Verbraucher*innen stehen nicht im Fokus

Im Vordergrund steht nicht die Korrektur der unwirksamen Beitragserhöhungen. Wichtiger ist es, den Legal Tech-Kanzleien Anwaltskosten zu produzieren, welche dann von der Rechtsschutzversicherung bezahlt werden.

Im Arbeitsalltag der Rechtsanwält*innen, die in der PKV-Abteilung eines Legal Techs arbeiten, steht die Erfüllung des täglichen Klagepensums ganz klar im Vordergrund. Von der Führungsetage wird unmissverständlich kommuniziert, dass hier der Fokus liegen muss, da das Erheben von Klagen gewinnbringend ist.

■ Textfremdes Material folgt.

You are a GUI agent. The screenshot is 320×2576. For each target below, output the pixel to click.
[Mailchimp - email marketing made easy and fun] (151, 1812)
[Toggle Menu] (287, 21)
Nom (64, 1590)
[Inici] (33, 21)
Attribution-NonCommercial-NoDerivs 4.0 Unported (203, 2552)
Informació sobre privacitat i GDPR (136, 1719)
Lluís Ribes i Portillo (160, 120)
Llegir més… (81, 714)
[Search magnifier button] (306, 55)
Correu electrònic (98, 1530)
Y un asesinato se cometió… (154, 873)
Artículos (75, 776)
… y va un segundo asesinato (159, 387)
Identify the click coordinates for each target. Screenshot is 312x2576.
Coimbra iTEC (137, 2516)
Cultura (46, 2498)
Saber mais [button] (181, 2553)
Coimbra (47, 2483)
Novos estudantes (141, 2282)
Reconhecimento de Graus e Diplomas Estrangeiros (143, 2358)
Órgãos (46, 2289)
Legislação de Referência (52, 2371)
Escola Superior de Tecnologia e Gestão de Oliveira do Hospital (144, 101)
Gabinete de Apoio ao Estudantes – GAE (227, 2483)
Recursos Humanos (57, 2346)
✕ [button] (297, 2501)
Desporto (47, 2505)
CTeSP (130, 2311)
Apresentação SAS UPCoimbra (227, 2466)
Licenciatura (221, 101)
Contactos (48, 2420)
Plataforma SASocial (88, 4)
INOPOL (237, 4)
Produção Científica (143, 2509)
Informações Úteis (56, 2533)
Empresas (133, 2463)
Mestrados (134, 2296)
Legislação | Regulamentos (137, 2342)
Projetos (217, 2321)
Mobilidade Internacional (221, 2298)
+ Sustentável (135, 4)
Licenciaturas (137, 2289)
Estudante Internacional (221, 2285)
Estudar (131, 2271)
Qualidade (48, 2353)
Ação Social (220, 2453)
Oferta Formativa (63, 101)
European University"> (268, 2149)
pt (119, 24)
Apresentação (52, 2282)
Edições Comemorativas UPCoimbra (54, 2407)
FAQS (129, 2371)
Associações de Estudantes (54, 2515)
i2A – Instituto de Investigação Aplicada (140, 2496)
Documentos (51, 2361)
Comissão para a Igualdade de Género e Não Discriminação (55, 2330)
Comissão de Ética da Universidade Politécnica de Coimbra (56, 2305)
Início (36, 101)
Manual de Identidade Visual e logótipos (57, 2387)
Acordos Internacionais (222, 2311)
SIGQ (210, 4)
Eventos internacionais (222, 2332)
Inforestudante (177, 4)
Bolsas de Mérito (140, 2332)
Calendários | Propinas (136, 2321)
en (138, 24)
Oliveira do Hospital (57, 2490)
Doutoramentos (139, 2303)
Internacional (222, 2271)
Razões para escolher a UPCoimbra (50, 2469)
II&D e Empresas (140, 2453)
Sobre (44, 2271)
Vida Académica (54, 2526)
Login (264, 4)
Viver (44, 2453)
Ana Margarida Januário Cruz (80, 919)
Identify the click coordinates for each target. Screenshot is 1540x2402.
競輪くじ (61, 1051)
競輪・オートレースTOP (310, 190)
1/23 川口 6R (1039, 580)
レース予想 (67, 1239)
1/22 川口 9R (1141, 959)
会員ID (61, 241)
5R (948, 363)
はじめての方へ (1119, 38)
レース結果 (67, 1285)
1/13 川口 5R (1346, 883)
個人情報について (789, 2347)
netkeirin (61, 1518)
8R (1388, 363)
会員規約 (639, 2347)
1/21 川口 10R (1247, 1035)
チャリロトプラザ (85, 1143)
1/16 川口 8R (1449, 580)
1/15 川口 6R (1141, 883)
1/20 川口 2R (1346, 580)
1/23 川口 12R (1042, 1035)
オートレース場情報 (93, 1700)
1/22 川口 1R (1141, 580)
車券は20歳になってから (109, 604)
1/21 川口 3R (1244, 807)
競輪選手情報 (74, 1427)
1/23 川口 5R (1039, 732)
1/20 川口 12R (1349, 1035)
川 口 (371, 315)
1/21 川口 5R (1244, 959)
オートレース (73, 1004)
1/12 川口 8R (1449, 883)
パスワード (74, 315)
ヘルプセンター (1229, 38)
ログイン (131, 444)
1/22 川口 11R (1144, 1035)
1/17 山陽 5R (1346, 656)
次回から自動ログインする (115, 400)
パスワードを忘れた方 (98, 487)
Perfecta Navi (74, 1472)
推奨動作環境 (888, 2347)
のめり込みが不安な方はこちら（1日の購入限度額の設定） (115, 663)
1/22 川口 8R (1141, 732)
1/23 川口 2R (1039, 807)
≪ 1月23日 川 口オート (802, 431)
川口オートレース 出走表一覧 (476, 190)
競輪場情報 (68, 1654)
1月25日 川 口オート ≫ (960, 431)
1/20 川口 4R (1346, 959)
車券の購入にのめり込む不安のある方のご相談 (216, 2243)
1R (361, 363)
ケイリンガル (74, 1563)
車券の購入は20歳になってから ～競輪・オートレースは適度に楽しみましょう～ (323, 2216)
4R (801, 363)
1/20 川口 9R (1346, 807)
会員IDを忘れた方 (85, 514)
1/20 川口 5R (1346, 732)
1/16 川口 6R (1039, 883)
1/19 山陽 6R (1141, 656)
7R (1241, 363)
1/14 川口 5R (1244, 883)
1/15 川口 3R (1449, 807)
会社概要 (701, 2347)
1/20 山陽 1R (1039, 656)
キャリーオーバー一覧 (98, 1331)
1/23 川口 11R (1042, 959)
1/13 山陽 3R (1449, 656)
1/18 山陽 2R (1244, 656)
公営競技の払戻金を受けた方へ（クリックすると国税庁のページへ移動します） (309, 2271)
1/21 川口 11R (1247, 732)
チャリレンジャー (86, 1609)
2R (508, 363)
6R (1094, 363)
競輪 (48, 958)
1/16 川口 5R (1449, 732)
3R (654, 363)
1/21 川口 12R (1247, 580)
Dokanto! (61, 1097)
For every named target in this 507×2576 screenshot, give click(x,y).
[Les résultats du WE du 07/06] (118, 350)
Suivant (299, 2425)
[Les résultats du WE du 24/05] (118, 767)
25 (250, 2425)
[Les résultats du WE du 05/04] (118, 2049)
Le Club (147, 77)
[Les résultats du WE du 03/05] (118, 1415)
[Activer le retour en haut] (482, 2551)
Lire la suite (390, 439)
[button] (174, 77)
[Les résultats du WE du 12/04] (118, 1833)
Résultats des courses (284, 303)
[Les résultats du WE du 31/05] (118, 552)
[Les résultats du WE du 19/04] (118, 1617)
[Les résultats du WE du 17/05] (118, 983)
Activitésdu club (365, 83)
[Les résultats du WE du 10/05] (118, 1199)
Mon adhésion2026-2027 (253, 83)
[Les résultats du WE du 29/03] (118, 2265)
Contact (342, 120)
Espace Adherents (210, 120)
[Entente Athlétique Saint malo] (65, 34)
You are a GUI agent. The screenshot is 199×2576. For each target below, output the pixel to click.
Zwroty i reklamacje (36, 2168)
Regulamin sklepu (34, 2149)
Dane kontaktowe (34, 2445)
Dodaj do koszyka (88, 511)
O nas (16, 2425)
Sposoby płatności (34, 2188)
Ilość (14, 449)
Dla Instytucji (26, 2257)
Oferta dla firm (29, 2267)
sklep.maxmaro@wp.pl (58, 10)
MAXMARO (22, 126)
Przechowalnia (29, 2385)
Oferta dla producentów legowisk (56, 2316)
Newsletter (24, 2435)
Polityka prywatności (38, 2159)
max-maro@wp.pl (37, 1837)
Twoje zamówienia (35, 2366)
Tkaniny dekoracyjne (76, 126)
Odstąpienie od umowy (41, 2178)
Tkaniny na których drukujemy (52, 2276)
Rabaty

Die weitere Betreuung der Klage, also insbesondere der Austausch von Argumenten mit der Gegenseite, rückt dadurch in den Hintergrund.

Auch die Kommunikation mit den Mandante*innen rutscht auf der Liste der Prioritäten in den Hintergrund, schließlich müssen Klagen erhoben werden. Letzteres geschieht fließbandartig.

Textbausteine erleichtern die Arbeit, bei einem Massenverfahren ist dies auch nachvollziehbar, da die Fälle sich ähneln. Aufgrund des hohen Arbeitsaufkommens wird dann allerdings versäumt, diese Bausteine abzustauben und an die Interessen der Mandant*innen anzupassen.

Verjährungsproblematik

Ein Beispiel hierfür ist die Verjährung. Unter anderem wird sich bei der Rückforderung darum gestritten, ob die überhöhten Beiträge innerhalb von drei Jahren, der regulären Frist oder innerhalb von zehn Jahren zurückgefordert werden können. Die Legal Techs halten an der zehnjährigen Frist fest. Mit dem Urteil vom 17.11.2021- IV ZR 113/20 hat der BGH eindeutig entschieden, dass die Verjährungsfrist von drei Jahren gilt. Ob es Konstellationen gibt, bei denen die zehnjährige Frist gilt, hat der BGH nicht eindeutig entschieden.

Es wird also ein Standpunkt vertreten, der unsicher ist. Ein Anwalt, der nach bestem Gewissen und sorgfältig handelt, wäre diesbezüglich transparenter oder würde von vornherein bei der dreijährigen Frist bleiben. Dies ist die reguläre Frist und würde aufgrund der bisherigen Rechtsprechung daher mit Sicherheit auch vom Gericht akzeptiert werden.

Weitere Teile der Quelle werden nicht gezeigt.